During an excursion in the 1970s, roughly 160 trees and large shrubs were identified in the area, including Eugenia sessiliflora.

==Commercial development==
A resort community, intended for the wealthy with multi-million dollar villas, is developing at Oil Nut Bay, led by American developer David Johnson and his company, Victor International. The firm was given the planning permission to build 400 villas, but decided on building 88 of them, set in 300 acres.
A May 2016 article by Caribbean Journal announced that the resort is still expanding, focusing on the development of four to six bedroom villas. The development is being built with underground utilities and is powered by solar energy. The resort has a double helipad and luxury tennis courts.

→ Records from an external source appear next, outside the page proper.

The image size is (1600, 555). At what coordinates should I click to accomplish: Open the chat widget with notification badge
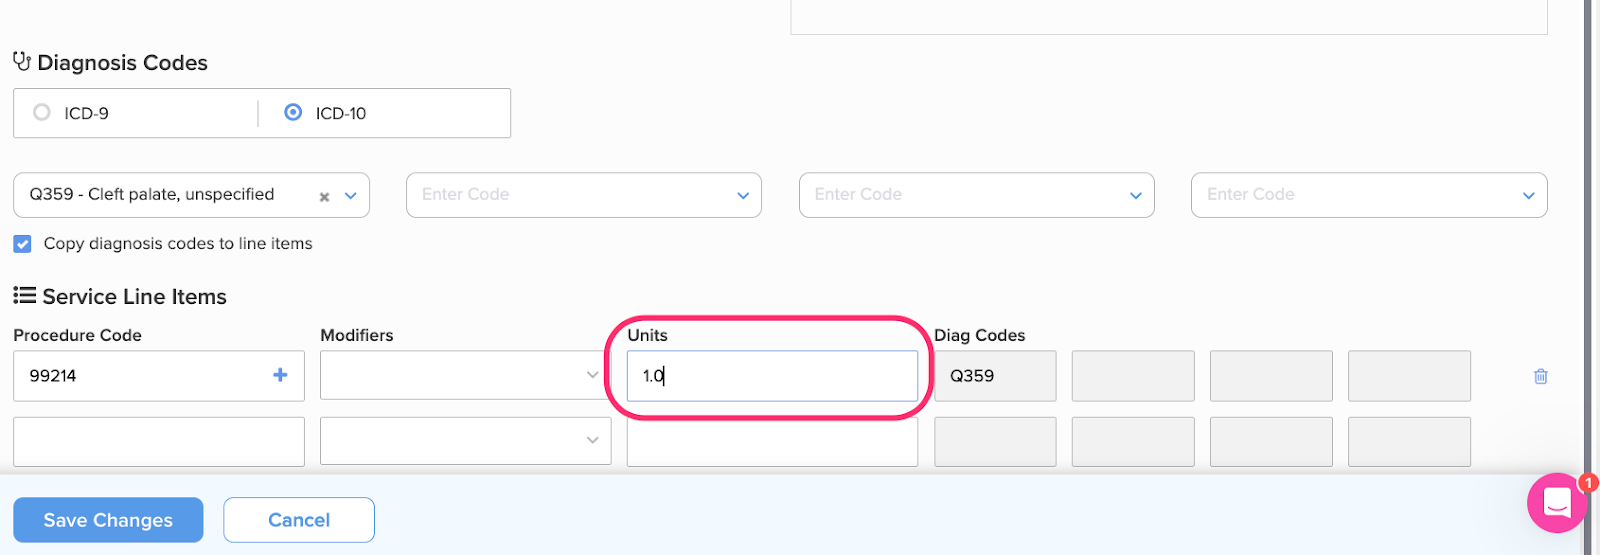coord(1557,502)
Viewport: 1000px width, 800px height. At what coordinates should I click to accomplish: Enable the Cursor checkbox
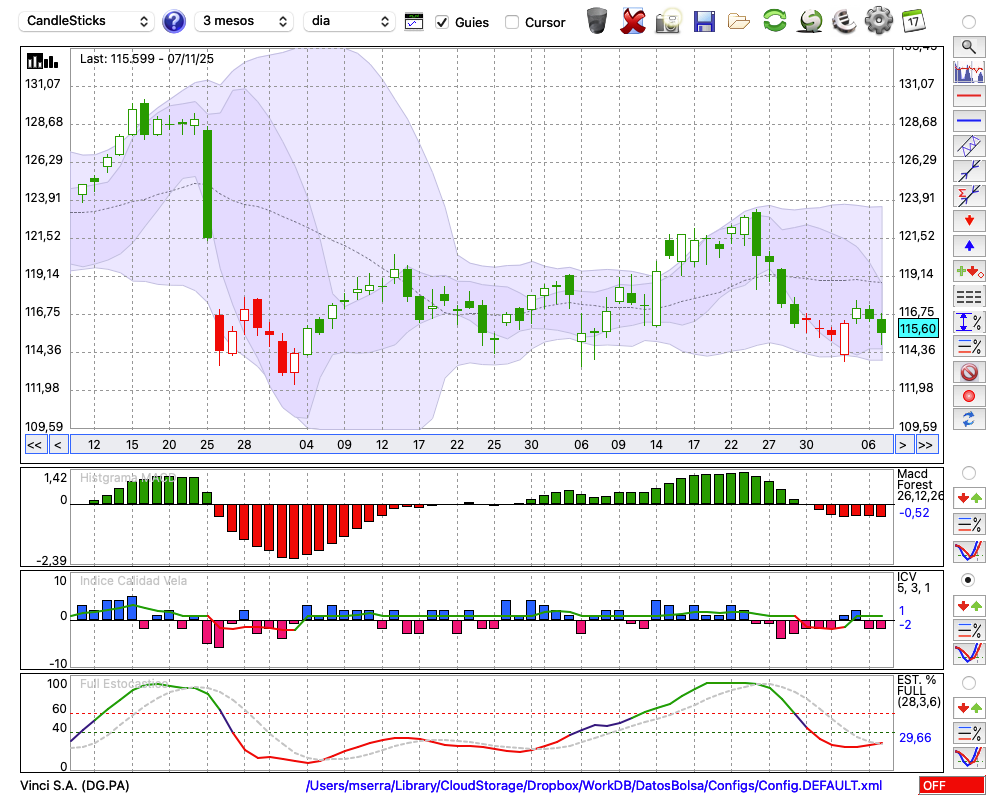(512, 22)
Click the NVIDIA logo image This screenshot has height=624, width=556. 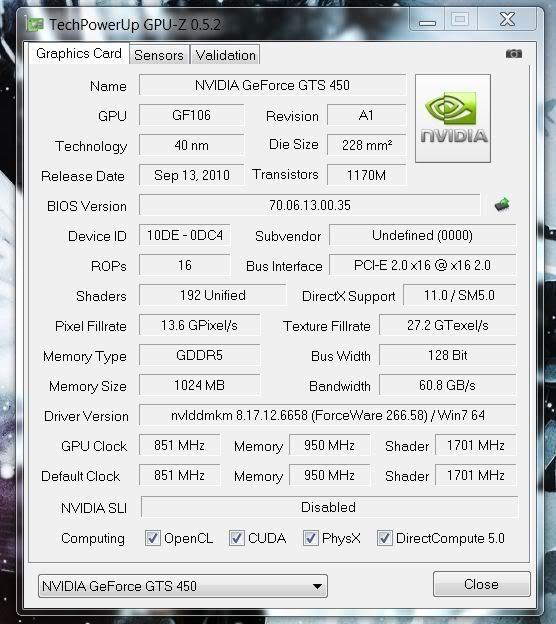(453, 118)
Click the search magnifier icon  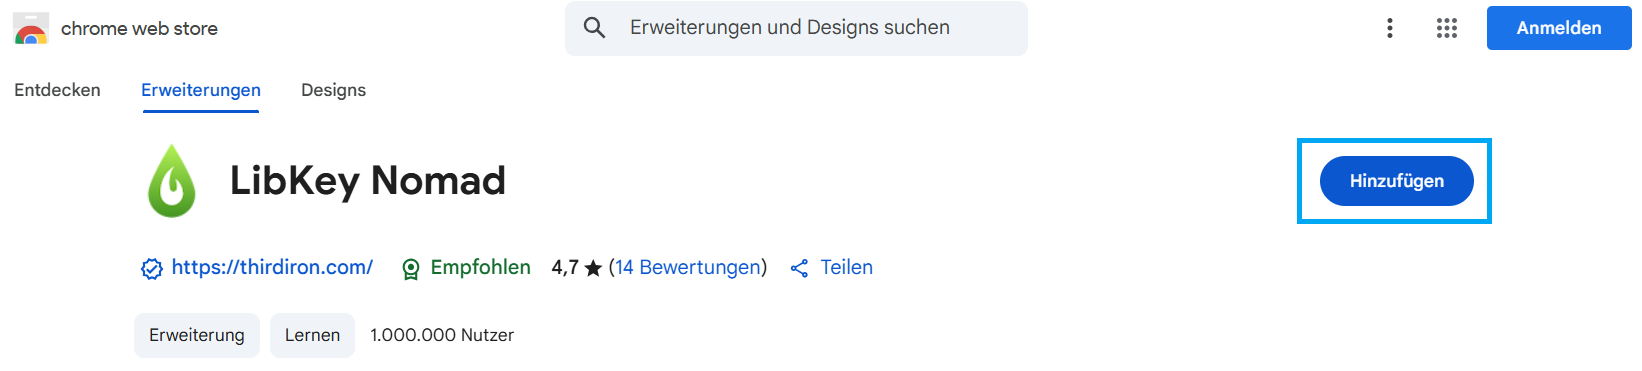(x=594, y=28)
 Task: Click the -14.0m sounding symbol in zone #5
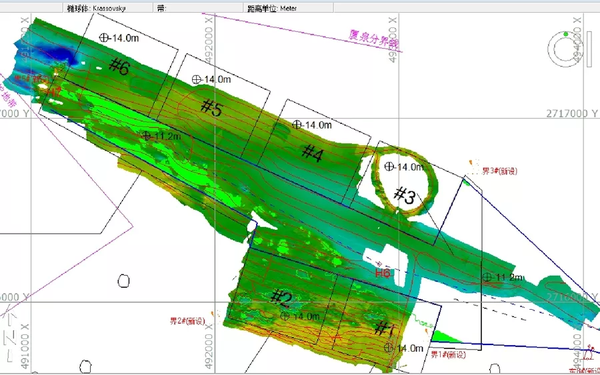196,80
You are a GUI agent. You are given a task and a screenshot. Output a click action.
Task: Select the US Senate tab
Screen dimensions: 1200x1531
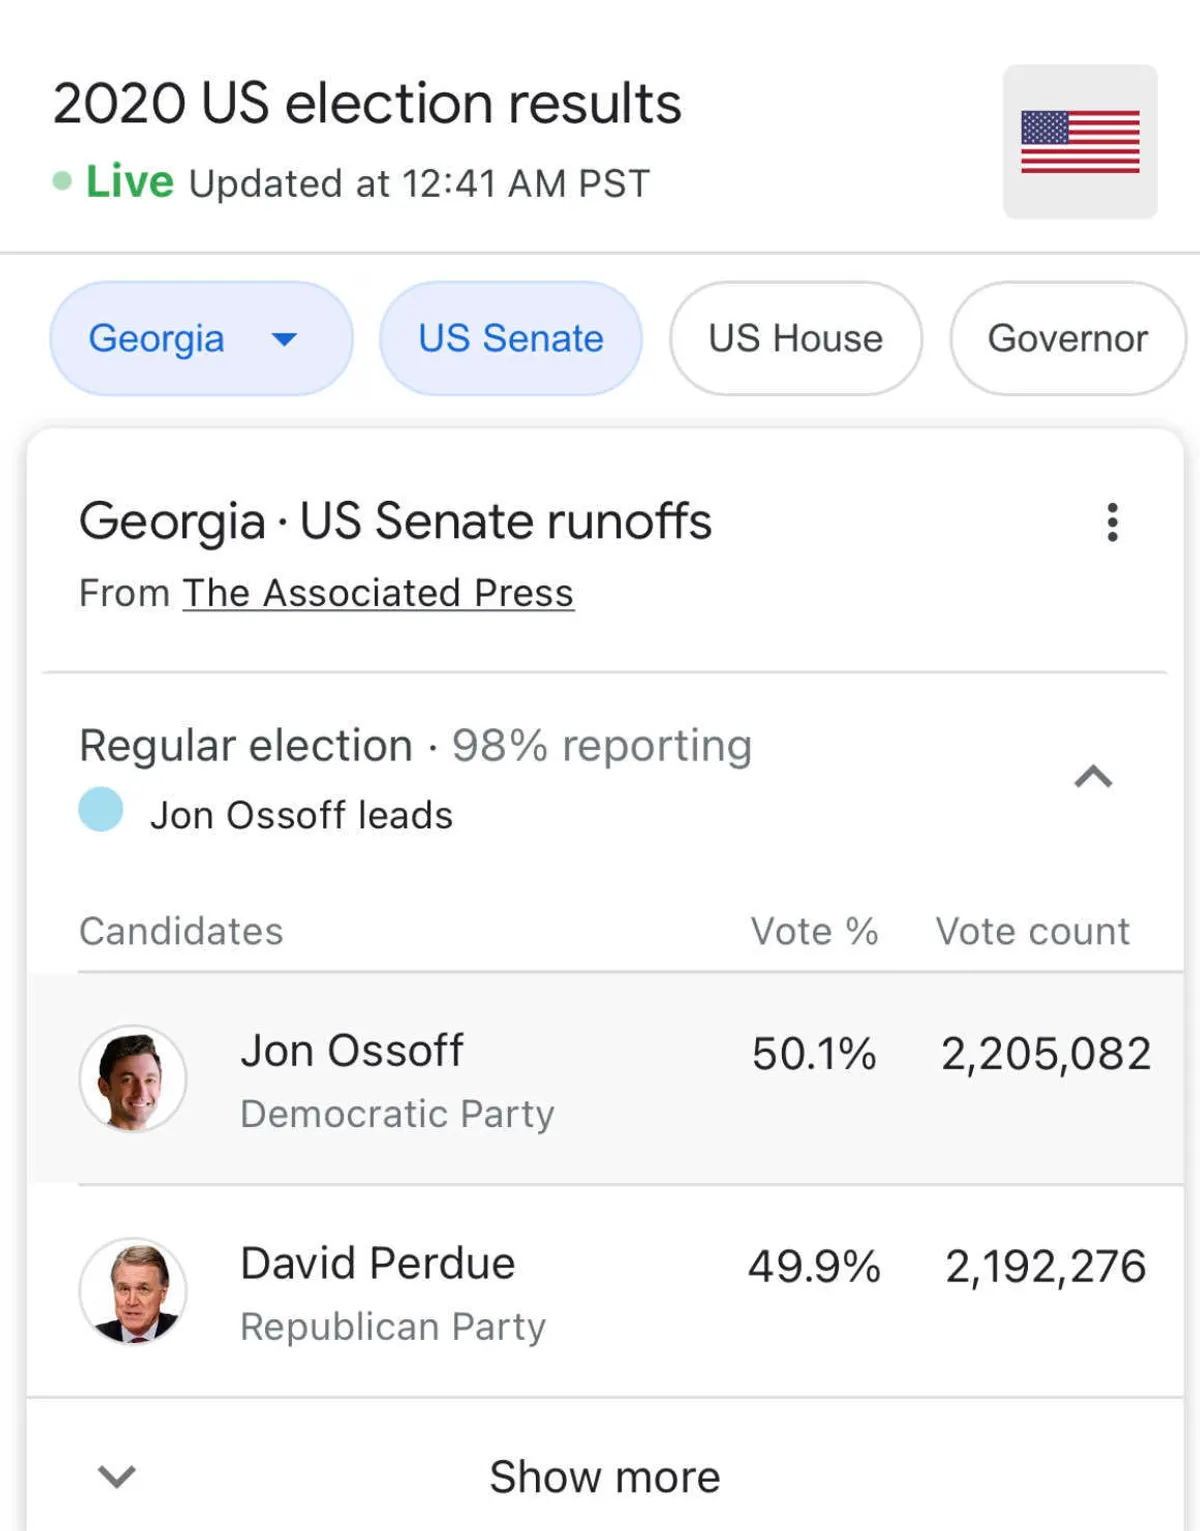[x=510, y=339]
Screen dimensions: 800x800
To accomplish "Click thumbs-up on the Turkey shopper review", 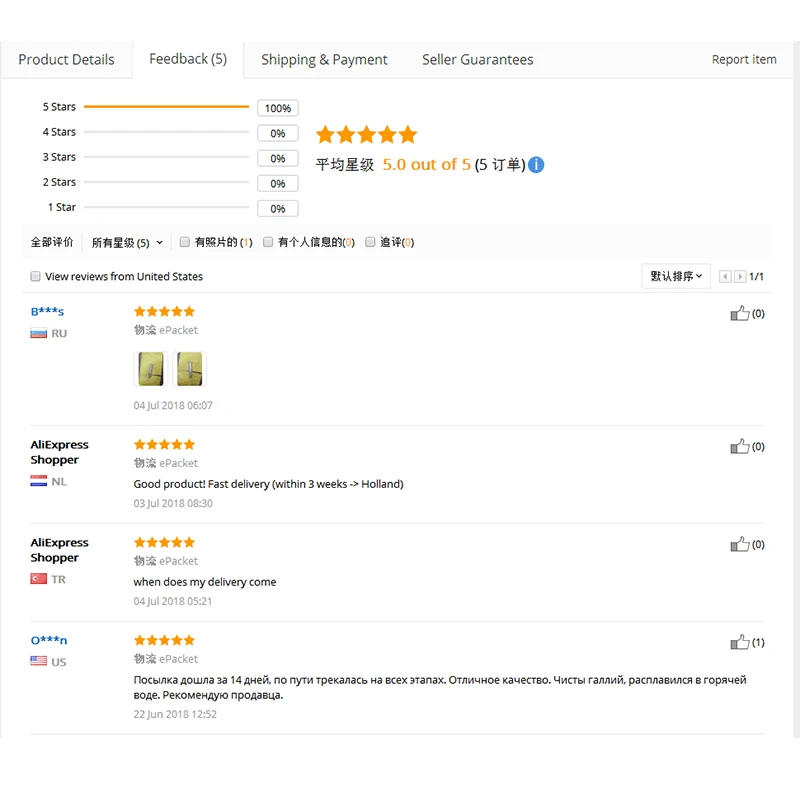I will point(740,545).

To the southwest of Oil Nut Bay is the Yacht Club Costa Smeralda (YCCS), which accommodates 38 slips for yachts up to 300 ft. The clubhouse was inaugurated in January 2012. The Oil Nut Bay and the YCCS development had together employed over 200 people.

==Threats==
The major project at Oil Nut Bay is decreasing the amount of dry tropical forest and increasing traffic of people and materials within and between the islands and other locations, creating a threat to the local herpetofauna.
Oil Nut Bay is particularly vulnerable to anchor damage due to its scenic appeal.